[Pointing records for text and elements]
--------------------------------

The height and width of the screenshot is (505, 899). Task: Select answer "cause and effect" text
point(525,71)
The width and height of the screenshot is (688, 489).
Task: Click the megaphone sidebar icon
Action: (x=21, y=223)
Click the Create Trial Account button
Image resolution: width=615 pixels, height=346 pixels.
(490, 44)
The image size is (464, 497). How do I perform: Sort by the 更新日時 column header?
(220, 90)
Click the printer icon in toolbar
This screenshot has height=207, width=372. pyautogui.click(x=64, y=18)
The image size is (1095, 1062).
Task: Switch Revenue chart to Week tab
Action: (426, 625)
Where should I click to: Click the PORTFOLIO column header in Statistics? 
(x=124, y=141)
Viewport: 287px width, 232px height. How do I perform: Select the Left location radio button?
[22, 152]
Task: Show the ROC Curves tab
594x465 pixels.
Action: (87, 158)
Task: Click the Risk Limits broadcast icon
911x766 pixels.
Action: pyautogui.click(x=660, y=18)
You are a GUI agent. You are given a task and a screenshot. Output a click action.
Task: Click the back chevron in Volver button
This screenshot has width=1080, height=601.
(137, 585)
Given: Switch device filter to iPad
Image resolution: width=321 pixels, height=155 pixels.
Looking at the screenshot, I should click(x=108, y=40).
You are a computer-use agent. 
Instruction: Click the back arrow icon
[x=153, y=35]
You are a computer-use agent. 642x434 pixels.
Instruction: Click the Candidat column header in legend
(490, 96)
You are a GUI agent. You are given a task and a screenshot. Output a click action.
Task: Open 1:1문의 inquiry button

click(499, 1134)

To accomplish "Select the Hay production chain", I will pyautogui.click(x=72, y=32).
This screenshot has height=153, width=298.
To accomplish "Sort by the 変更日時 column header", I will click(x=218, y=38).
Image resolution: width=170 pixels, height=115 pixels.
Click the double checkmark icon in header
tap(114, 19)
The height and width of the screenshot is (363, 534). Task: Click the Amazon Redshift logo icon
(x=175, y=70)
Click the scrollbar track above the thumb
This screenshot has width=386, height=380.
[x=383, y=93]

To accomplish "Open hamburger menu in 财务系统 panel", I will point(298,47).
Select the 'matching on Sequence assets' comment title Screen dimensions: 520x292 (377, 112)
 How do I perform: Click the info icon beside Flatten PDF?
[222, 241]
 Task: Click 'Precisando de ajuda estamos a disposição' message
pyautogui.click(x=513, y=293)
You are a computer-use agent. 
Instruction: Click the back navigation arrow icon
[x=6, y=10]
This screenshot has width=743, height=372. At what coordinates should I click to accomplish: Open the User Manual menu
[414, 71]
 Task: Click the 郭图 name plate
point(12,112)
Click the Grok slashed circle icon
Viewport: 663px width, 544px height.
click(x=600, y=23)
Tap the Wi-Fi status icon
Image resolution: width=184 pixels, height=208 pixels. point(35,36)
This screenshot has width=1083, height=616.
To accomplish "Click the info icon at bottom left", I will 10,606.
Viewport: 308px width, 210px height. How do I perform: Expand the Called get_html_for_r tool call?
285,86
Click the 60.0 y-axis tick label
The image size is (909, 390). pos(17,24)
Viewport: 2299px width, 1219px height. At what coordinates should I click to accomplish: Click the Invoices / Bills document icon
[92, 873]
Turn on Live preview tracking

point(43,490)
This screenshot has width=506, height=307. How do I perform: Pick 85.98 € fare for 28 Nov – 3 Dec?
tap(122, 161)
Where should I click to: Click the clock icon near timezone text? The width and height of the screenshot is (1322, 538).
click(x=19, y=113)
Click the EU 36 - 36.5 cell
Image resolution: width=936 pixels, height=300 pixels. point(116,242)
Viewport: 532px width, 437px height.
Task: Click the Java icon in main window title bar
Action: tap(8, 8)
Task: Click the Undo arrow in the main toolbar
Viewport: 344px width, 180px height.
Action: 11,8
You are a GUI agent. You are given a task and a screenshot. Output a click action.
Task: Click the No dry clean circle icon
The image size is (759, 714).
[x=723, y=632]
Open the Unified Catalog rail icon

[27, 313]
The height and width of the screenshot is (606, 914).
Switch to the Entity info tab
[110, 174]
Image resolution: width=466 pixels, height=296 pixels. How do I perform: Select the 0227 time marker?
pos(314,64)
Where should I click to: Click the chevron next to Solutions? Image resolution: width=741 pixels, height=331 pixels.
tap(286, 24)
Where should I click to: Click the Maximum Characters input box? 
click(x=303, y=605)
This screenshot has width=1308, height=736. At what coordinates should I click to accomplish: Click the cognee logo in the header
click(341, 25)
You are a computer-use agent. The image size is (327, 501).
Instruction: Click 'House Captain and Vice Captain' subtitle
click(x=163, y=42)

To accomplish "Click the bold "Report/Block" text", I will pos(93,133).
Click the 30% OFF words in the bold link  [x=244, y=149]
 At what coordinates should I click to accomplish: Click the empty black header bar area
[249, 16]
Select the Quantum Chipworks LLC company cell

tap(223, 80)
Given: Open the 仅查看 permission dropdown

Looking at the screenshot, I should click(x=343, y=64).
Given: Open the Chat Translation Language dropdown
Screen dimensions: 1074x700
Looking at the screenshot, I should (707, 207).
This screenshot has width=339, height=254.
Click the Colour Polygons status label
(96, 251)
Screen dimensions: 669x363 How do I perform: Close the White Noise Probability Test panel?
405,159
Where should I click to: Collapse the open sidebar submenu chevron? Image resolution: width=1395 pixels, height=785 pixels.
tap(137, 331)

--------------------------------

Work to do: Copy the records word for word, from their first line down to and including the line that holds "Action: (426, 625)".

Written response:
The height and width of the screenshot is (505, 899). Task: Select answer "cause and effect" text
point(525,71)
The width and height of the screenshot is (688, 489).
Task: Click the megaphone sidebar icon
Action: (x=21, y=223)
Click the Create Trial Account button
Image resolution: width=615 pixels, height=346 pixels.
(490, 44)
The image size is (464, 497). How do I perform: Sort by the 更新日時 column header?
(220, 90)
Click the printer icon in toolbar
This screenshot has height=207, width=372. pyautogui.click(x=64, y=18)
The image size is (1095, 1062).
Task: Switch Revenue chart to Week tab
Action: (426, 625)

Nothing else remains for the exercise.